Ah! Ağrıyan başımın iftiharla yumrukladığı alnımı ovuşturdum. Neredesin Berkay?

Bileğimdeki siyah kordonlu saati hızlıca kontrol ettim. “Bu saate kadar gelmiş olmalıydı.” Okuyamasam da yazamasam da saati öğrenebilmiş olmak büyük nimetti benim açımdan. “Geç kaldı.”

“Çarşıya uğramıştır,” dedi Esma Hanım. Seslice, kendi kendime ilettiğim cümleleri şahsına saymıştı. “Bak erkek adam böyle sıkboğaz edilmez İclal. Sonra kocan kaçar senden.”

Baygın bakışlarımı Esma Hanım’a çevirdim. Onunla hakkıyla tartışsam bile kaybederdim. Koyun can, kasap et derdindeydi resmen. Zira şu an her türlü nasihate kepenk indirmiş durumdaydım. Tabii bunlara nasihat denilebilirse…

“Şuraya yazıyorum anne,” diyen Şimal tüm pozitif enerjisini bizim için heba ederek bir kez daha girdi araya. “Yedi cihan yıkılsa da Berkay İclal’den kaçmaz. Kaçmayacağı, oğlunun gözlerinden okunuyor Esma Hanım.”

Tepesinde dolandığım, yarımca yaslandığım sekiye oturarak yerleşirken buruk gülümsememi eltime çevirdim. Çıtlattığı çekirdeğin sivri ucuyla beni işaret ediyordu. “E görüyorsun gelin kızımız da oğluna epey bir düşkün.” Esma Hanım’ın dizine güvence verircesine vurdu. “Sen kafana takma bunları.”

Esma Hanım’ın mutluluğu ikinci plana attığını biliyordum. Onun ilk planı Meran-Karaevren berdelinin devamlılığını korumaktı. Sakınan göze çöp battığından belki… Beril’in berdelinin bozulduğunun bilinmemesinin önemini daha iyi anlıyordum sanırım.

Esma Hanım, büyük gelini Şimal’in tesellisini heybesine atıp eşarbının katlarına çeki düzen verdi. “Biz korkudan odamızdan çıkamazdık. Şimdiki gençlik çok farklı, çok.” Koltuğun kolçağından destek alıp ayağa kalktı. “Ben bir mutfağa bakayım. Akşama güzel bir domates çorbası yapsınlar. Berkay sever.”

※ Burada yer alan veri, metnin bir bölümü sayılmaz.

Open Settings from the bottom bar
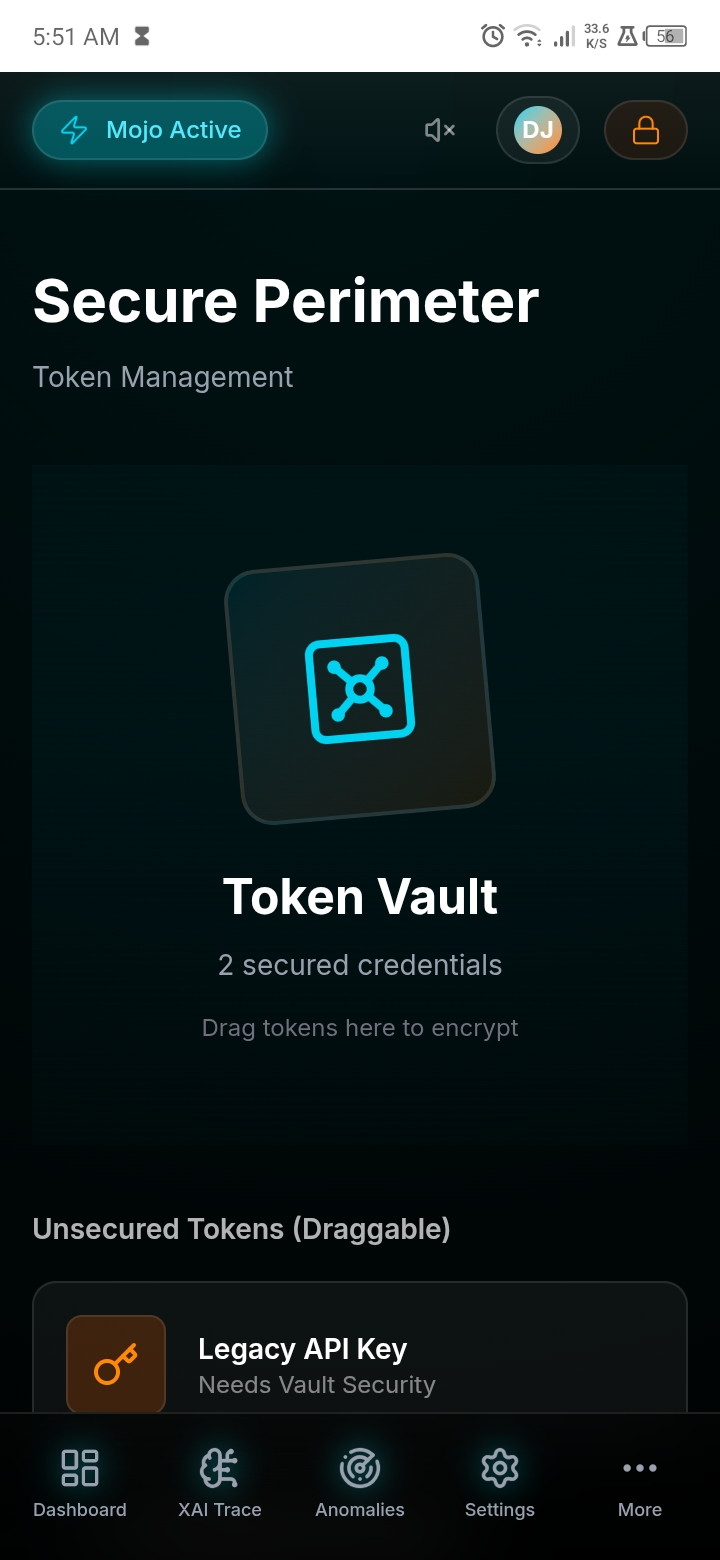Image resolution: width=720 pixels, height=1560 pixels. click(x=500, y=1484)
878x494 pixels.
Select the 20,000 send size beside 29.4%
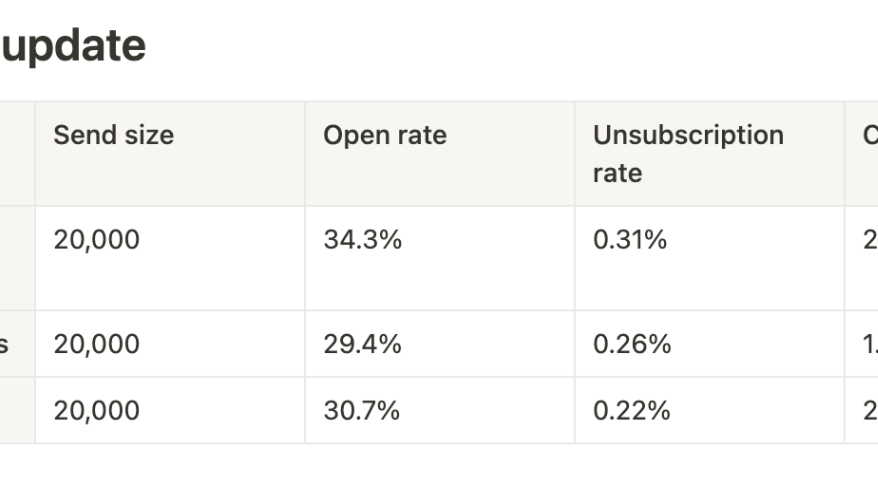[x=169, y=344]
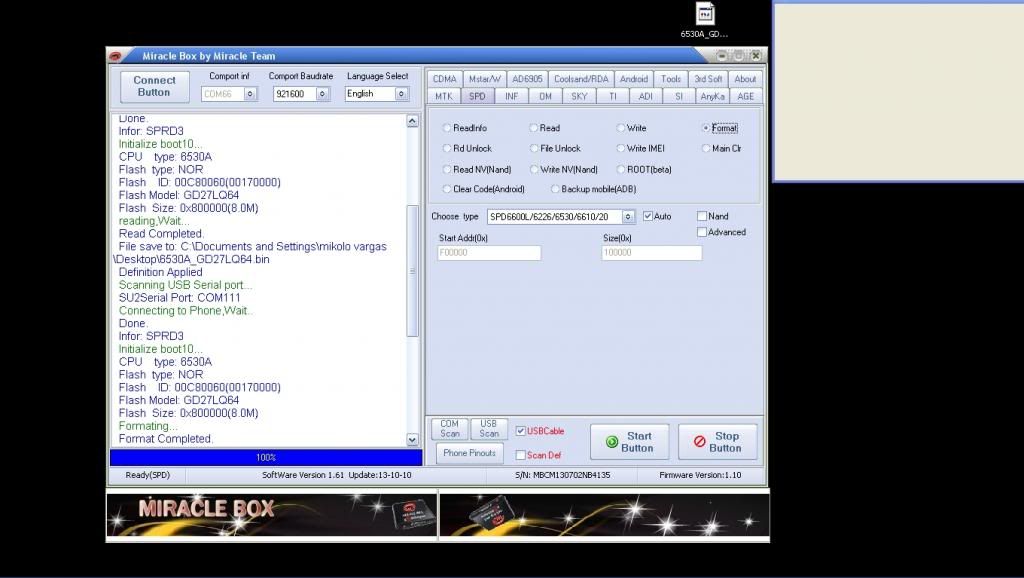Click the blue 100% progress bar
Screen dimensions: 1024x578
[x=265, y=457]
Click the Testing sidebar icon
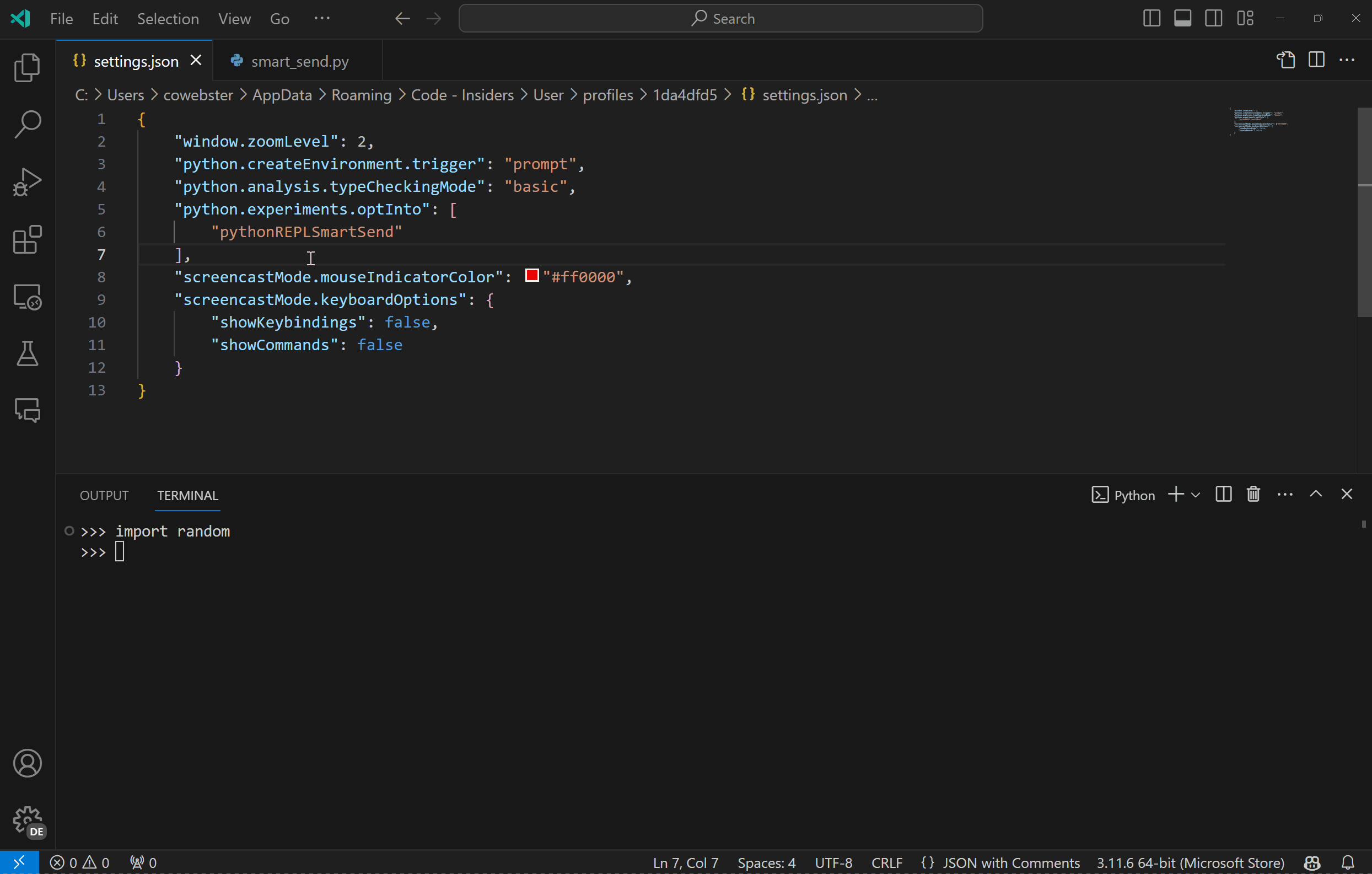This screenshot has width=1372, height=874. tap(27, 354)
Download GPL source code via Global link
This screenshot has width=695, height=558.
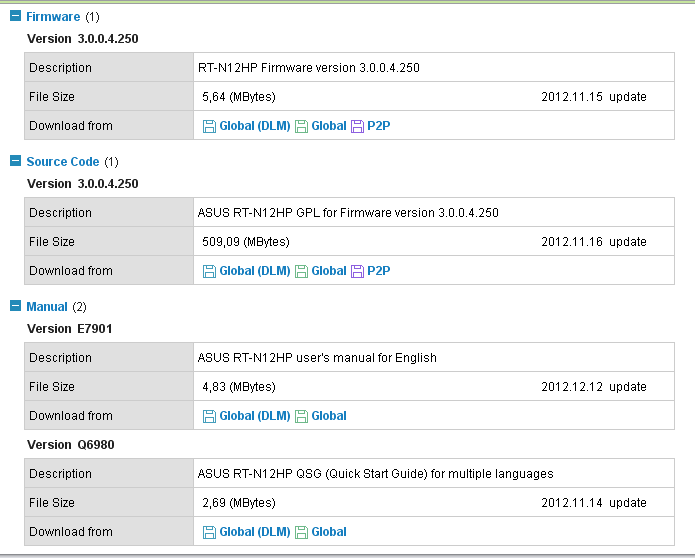329,271
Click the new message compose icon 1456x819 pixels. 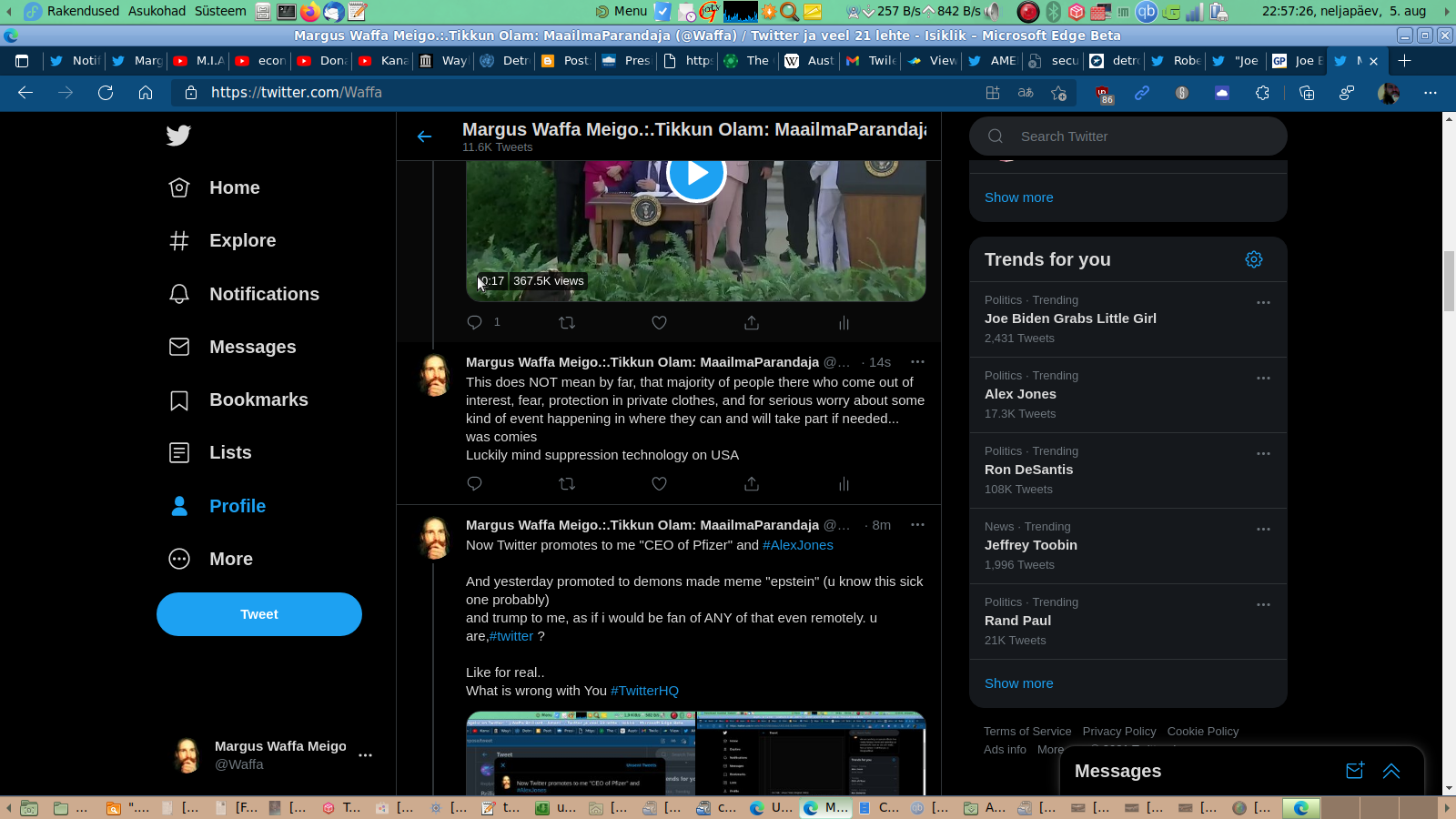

Berkay sever lafının temelini endişe çukurumun dibine kazıyıp İtalyan mevzusunu düşünerek Esma Hanım’ın mutfağa gitmeden önce bana söylediği son sözlerini aklımdan silmeye çalıştım. “Kızım sen yine de çok daraltma oğlanı,” demişti. “Çok bunaltma.”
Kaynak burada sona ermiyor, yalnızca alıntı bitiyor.